The Firm’s exemption request was considered in light of the interpretive guidance issued in June 1998, whereby the MSRB emphasized that exemptive relief under MSRB Rule G-37(i) was potentially available where the person making the contribution had not yet become an MFP when the contribution was made.3
In this instance, the Contribution was made by an individual who, as of the time of the Contribution, had never been an MFP nor was Name involved in the Firm’s municipal securities business. We believe the possibility that the payment was intended to influence issuer officials is significantly minimized. To the extent that any potential investor protection concerns exist, the staff believes these concerns will be appropriately addressed by the Firm’s existing firewall procedures for Name. Accordingly, we believe that granting the exemption is consistent with the public interest, the protection of investors, and the purposes of the Rule.
Please be advised that this exemption is based strictly on our understanding of the material facts as you have represented them, and that our decision in this matter could be different if the facts are not as represented or if other material facts have not been disclosed. The Firm is required to continually comply with the firewall provisions set forth in its exemption request until March 27, 2002. Such compliance is a condition of the Firm’s exemption from the Rule. If you have any questions regarding the issues discussed herein, please contact me at (202) 728-8070.
Emily P. Gordy
1 Telephone conversation held by Name #2 with Malcolm Northam, Director of Fixed Income Regulation and Sarrita Cypress, Senior Attorney, NASD Regulation Inc.

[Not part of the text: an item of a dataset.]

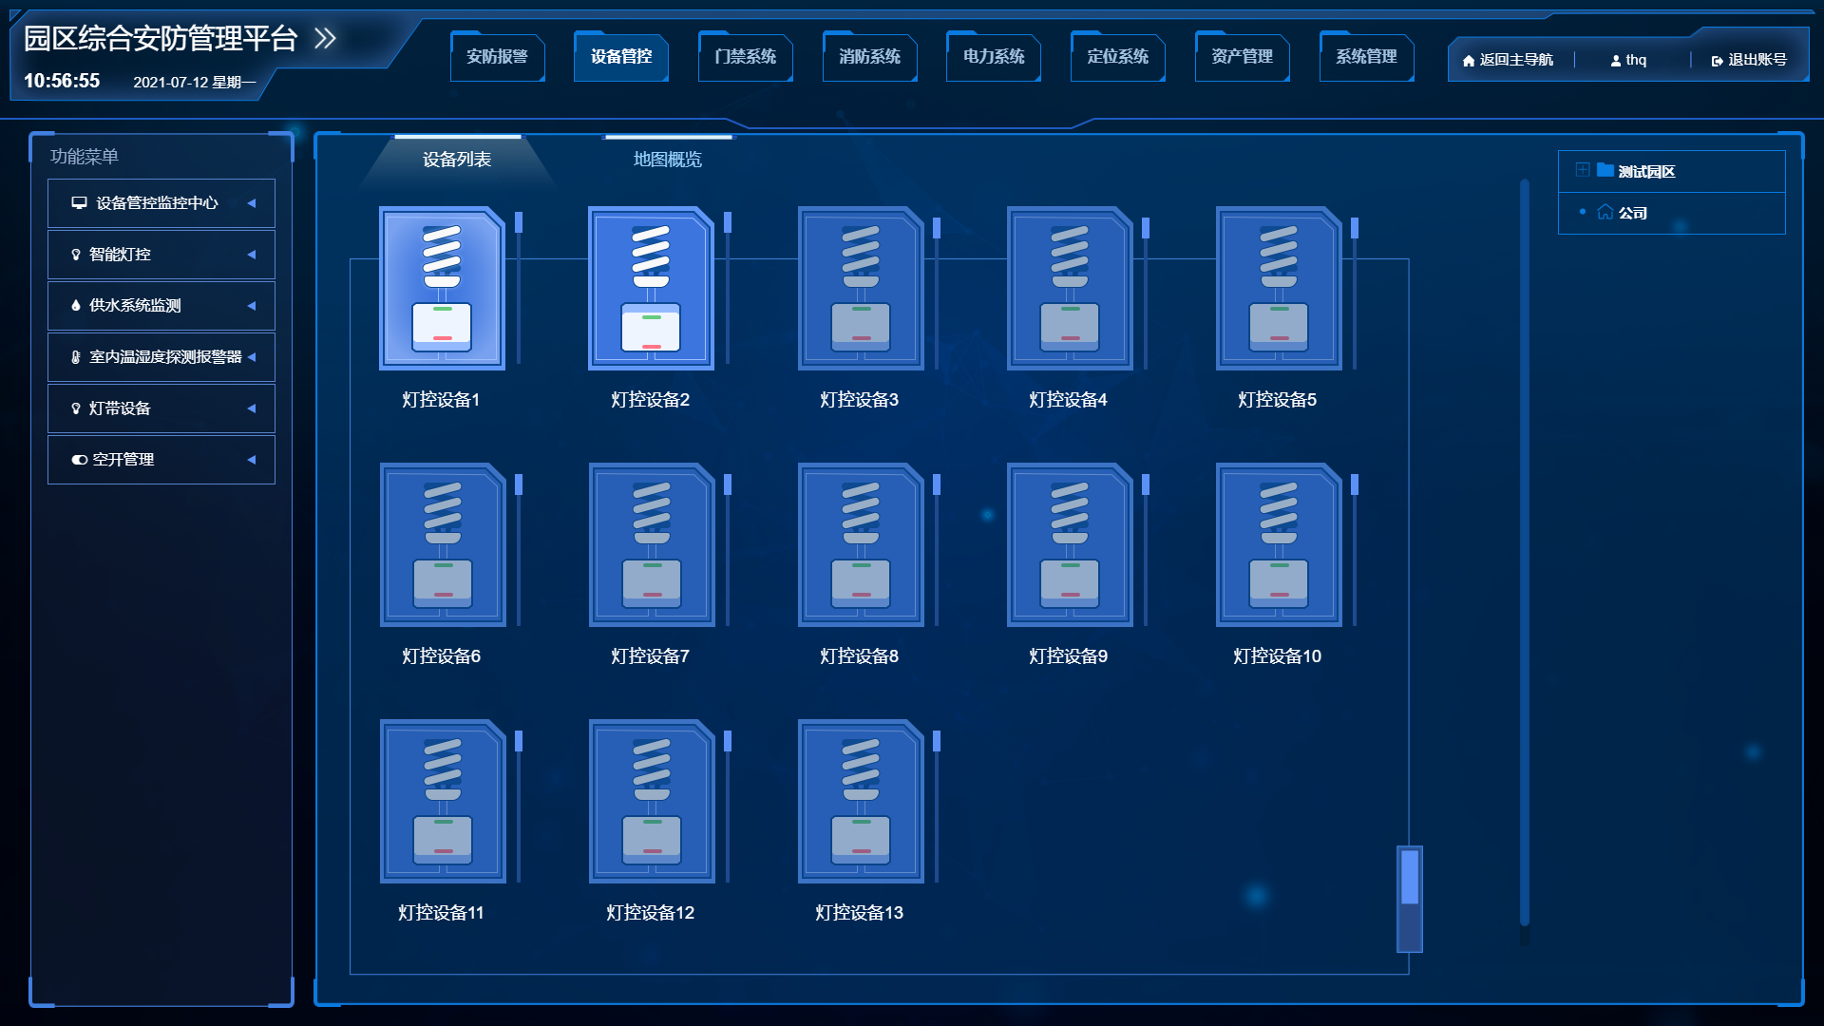Switch to the 地图概览 tab
Image resolution: width=1824 pixels, height=1026 pixels.
point(667,160)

2 Rule G-37(i) permits the NASD to grant an exemption based on consideration of the following factors: (1) the exemption is consistent with the public interest, the protection of investors and the purposes of the Rule; and (2) the broker, dealer, or municipal securities dealer: (A) prior to the time the contribution(s) which resulted in such prohibition was made, had developed and instituted procedures reasonably designed to ensure compliance with Rule G-37; (B) prior to or at the time the contribution(s) which resulted in the prohibition was made, had no actual knowledge of the contribution(s); (C) has taken all available steps to cause the person or persons involved in making the contribution(s) which resulted in such prohibition to obtain a return of the contribution(s); and (D) has taken such other remedial or preventive measures as may be appropriate under the circumstances.
3 See MSRB Notice of Interpretation, Q&A No. 3, Securities Exchange Act Release No. 40167, 63 FR 37434 (July 10, 1998). The MSRB stated that, “where a non-de minimis contribution was made by a person who later becomes a municipal finance professional (whether by reason of a merger, as a newly hired associated person, as an existing associated person becoming involved in municipal securities activities, or otherwise), neither the NASD nor any appropriate regulatory agency is constrained from granting a conditional or unconditional exemption if, in its judgment, such exemption is consistent with rule G-37(i).”